Is it menopause — or your thyroid? Often, it's both.
Thyroid disease peaks in exactly the years perimenopause begins, and the symptoms overlap almost completely. Sorting this out is core to what endocrinologists do.
The overlap problem
Fatigue, weight change, mood shifts, palpitations, sleep disturbance, thinning hair: that list describes both perimenopause and thyroid disease. Thyroid disorders are common in midlife women — and they frequently appear in exactly the years the menopause transition begins. Treating "menopause" when the thyroid is the driver, or dismissing thyroid symptoms as "just menopause," are mirror-image versions of the same mistake.

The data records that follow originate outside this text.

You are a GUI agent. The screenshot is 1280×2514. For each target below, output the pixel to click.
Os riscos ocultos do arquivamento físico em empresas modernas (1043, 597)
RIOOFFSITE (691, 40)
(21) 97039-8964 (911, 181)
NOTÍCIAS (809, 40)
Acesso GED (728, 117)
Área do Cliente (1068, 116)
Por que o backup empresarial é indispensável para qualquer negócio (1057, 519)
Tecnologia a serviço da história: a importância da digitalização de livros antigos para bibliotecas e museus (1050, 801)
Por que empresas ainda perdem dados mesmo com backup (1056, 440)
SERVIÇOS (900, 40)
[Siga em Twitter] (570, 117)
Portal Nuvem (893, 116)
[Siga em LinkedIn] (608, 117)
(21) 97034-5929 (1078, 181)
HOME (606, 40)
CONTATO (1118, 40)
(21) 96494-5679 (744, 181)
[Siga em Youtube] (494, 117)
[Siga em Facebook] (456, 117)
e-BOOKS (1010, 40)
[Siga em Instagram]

Sorting it out is core to what we do
We are thyroid specialists at our core. Evaluation includes thyroid function testing interpreted in clinical context — not just a TSH glanced at in passing — and, where indicated, antibody testing and in-office thyroid ultrasound through our parent practice. If a nodule or structural question emerges, the same group offers image-guided evaluation and treatment without another referral chain.
Thyroid and HRT, managed together
Thyroid hormone requirements can change with menopause and with estrogen therapy — oral estrogen in particular can alter levothyroxine needs. When one physician manages both, dose adjustments happen at the right time instead of a year later. That is the quiet, practical advantage of endocrine-led menopause care.